Electric rates for Seattle City Light customers will rise 30 percent over the next six years under a proposal just passed by the City Council.

A typical residential bill of $65 in 2019 would grow to $85 by 2024. The 4.5 percent average annual increase would equal an additional $3.26 per month or $39.12 per year for a typical residential customer, the utility said.

Even as the city’s population balloons, with new residential and commercial buildings rising in nearly every corner of the city, electricity consumption is declining, due to advances in energy efficiency, City Light said in its latest strategic plan. Electricity use is expected to continue to decline.

Though the utility considers conservation efforts a victory, costs associated with maintaining hydroelectric dams, wires, poles, and other infrastructure are placing a significant strain on its budget.
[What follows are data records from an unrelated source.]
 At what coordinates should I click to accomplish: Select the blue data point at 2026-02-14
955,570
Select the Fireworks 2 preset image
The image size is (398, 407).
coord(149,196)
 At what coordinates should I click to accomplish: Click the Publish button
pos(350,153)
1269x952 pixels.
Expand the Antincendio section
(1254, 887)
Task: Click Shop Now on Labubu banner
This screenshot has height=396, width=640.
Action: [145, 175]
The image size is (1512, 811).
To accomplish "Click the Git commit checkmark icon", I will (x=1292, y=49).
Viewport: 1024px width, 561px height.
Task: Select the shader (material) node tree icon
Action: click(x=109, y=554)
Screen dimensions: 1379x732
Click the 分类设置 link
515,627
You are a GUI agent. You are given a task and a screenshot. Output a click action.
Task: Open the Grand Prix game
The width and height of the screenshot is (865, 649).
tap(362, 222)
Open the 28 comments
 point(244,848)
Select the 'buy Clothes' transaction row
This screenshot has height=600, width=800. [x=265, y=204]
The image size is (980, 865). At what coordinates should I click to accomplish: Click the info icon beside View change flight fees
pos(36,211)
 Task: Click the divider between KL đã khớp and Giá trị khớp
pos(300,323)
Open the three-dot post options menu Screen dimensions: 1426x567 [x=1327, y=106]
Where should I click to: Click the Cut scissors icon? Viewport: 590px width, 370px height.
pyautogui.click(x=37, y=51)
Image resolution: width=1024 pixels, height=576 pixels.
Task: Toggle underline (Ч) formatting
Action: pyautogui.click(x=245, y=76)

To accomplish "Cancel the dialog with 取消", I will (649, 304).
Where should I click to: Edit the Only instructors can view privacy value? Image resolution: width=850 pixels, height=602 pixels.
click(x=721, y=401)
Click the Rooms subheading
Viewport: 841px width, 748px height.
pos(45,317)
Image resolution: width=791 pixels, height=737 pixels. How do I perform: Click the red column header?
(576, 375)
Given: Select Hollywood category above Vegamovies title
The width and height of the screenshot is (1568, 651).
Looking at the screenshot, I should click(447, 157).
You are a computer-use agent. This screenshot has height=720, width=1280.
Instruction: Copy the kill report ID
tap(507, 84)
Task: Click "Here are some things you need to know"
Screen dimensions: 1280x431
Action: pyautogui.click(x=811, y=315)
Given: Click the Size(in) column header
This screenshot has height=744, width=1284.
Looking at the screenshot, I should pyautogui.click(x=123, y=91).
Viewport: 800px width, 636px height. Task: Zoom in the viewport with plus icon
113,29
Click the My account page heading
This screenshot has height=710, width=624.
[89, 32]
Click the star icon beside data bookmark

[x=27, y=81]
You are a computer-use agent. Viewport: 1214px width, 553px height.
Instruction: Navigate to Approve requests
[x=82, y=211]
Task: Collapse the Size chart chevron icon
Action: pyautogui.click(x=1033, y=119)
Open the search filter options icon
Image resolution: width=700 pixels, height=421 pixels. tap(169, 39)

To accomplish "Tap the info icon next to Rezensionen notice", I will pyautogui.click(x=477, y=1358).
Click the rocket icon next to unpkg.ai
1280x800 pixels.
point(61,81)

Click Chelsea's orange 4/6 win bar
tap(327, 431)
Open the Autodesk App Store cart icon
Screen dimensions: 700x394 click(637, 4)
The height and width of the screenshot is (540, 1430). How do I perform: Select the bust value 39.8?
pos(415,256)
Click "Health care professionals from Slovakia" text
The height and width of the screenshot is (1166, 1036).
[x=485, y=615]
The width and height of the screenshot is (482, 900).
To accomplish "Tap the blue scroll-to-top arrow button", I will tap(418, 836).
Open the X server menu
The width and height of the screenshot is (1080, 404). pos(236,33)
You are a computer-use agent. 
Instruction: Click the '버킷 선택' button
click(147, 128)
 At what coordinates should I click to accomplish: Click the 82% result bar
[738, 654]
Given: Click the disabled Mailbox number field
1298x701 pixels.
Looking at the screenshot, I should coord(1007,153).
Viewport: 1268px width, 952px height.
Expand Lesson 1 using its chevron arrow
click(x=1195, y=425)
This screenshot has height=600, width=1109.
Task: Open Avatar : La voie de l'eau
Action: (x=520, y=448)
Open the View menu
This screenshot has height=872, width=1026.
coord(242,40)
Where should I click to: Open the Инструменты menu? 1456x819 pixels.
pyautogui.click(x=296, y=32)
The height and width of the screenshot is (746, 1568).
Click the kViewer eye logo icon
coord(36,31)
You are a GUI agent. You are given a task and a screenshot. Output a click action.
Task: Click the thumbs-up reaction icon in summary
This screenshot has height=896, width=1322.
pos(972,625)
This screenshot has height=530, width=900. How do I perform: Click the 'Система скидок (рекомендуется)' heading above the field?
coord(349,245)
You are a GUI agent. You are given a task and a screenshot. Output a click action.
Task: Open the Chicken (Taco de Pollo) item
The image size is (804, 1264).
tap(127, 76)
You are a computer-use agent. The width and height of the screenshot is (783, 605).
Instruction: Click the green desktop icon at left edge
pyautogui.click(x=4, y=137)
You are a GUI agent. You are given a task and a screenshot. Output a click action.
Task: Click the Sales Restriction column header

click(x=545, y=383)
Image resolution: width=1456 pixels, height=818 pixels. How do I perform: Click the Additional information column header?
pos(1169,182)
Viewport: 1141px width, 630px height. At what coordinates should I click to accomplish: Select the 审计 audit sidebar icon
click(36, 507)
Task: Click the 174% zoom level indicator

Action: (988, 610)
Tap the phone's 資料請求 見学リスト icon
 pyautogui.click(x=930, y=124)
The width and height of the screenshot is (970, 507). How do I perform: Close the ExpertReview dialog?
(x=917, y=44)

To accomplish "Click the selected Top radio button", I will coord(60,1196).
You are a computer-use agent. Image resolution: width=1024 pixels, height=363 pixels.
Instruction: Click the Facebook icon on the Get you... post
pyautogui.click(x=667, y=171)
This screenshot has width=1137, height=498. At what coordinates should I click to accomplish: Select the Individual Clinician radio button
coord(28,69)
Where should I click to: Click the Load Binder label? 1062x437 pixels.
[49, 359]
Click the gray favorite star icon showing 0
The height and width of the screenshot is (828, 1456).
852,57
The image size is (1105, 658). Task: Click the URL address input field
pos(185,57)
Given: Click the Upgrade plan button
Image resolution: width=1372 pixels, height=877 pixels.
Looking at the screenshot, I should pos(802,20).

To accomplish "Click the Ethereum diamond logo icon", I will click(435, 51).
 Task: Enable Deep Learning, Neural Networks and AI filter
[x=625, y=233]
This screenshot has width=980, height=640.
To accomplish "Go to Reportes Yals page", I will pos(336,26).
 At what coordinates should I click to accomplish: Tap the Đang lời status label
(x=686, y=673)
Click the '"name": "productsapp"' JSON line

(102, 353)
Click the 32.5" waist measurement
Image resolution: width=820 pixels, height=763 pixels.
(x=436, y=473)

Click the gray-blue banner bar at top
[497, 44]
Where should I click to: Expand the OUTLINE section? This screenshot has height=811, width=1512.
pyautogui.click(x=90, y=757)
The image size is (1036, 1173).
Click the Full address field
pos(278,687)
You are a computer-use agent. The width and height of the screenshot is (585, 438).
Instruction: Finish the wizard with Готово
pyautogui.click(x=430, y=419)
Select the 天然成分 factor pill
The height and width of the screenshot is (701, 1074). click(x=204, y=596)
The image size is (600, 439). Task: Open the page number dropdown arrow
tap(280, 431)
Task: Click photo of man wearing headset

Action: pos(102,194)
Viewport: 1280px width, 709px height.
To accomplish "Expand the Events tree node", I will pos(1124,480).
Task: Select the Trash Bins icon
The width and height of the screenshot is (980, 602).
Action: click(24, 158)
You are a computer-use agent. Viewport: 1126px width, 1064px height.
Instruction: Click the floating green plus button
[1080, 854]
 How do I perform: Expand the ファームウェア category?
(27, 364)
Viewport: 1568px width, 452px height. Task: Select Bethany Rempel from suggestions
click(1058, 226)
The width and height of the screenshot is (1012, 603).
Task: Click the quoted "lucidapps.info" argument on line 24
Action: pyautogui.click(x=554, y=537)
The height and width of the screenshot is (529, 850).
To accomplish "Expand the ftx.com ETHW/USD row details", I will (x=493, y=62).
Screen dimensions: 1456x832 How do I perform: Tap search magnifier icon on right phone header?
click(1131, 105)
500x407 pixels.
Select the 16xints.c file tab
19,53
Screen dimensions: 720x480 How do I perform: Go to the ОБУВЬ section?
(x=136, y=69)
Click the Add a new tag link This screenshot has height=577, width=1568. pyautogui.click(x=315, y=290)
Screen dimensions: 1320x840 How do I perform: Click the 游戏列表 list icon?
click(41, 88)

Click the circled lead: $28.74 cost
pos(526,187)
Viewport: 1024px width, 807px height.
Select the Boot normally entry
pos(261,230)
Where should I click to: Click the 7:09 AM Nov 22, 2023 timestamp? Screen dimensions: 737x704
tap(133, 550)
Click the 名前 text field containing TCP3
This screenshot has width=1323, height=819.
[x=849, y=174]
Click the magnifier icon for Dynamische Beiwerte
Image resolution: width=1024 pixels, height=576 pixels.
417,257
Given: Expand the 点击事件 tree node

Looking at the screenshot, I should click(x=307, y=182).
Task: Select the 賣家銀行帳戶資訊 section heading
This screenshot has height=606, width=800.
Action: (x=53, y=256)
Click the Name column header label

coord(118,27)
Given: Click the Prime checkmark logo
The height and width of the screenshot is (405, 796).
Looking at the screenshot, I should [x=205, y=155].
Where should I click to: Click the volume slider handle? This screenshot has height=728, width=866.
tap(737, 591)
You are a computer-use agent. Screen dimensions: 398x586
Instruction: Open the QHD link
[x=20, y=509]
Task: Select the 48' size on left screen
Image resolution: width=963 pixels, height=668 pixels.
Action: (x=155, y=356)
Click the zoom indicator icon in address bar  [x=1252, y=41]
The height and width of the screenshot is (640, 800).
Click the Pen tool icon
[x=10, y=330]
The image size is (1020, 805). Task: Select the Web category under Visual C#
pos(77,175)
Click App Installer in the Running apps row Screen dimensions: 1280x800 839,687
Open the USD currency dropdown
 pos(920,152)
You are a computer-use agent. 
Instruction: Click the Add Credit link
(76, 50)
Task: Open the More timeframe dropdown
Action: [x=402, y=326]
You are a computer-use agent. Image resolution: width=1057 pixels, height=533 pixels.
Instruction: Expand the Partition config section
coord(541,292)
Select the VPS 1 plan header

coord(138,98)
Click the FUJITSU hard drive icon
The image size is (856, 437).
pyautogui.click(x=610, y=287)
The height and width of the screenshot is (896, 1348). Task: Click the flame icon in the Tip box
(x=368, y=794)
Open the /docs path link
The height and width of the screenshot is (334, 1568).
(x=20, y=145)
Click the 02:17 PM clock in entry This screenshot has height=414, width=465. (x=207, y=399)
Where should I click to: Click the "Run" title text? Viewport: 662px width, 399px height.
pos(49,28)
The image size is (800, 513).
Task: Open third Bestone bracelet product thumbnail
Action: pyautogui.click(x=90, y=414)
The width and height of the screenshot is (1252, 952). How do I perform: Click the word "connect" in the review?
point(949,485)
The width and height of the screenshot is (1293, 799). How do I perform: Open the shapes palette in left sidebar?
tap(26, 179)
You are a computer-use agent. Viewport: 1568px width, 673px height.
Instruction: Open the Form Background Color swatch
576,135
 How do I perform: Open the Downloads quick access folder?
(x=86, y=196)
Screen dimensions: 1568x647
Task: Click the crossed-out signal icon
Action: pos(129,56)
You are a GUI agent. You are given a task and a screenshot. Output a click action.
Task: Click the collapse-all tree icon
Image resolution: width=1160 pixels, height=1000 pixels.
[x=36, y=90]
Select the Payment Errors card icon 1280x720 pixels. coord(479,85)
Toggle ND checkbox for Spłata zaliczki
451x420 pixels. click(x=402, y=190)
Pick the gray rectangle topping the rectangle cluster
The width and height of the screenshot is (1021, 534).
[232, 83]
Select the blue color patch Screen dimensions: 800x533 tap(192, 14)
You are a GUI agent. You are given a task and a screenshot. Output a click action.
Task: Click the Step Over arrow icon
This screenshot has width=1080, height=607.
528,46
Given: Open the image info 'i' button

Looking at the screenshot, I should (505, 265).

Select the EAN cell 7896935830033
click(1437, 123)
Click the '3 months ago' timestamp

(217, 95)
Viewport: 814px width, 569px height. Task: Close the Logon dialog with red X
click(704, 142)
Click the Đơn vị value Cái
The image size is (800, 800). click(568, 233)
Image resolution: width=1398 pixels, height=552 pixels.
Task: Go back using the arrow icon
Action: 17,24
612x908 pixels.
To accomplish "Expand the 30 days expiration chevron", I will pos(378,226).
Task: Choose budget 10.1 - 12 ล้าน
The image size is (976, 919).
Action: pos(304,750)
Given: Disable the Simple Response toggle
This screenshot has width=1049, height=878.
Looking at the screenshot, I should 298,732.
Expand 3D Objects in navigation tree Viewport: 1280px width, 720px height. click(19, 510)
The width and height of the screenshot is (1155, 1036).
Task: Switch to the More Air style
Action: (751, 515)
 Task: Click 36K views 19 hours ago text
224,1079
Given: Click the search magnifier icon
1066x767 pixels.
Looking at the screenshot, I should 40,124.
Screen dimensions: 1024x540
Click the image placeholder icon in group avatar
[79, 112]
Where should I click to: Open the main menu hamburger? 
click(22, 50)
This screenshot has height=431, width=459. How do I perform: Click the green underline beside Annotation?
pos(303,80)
Labor, raw materials, and construction services also contribute to increasing costs, City Light said.

“These costs do not shrink when customers conserve energy,” City Light said in its plan.

The utility plans to reduce capital spending by $240 million over the next six years, a 9 percent reduction, according to the plan.

Councilmember Teresa Mosqueda said the 4.5 percent increase represents a dramatic decrease from the original proposed rate increase of 8-10 percent.

The rate increase comes as Seattle City Light is rolling out new smart meters throughout its system. The meters, which measure consumption and communicate that data wirelessly to the utility, are costing $17.4 million more than projected, which was first reported by Crosscut.

During a council briefing Monday morning, Mosqueda noted that “there have been some glitches” with electric bills recently. She said her office is looking into a customer's bill which was three times higher than it was supposed to be.

“If you have seen a change in your City Light bill, take a look at it, make sure that it’s accurate,” Mosqueda said.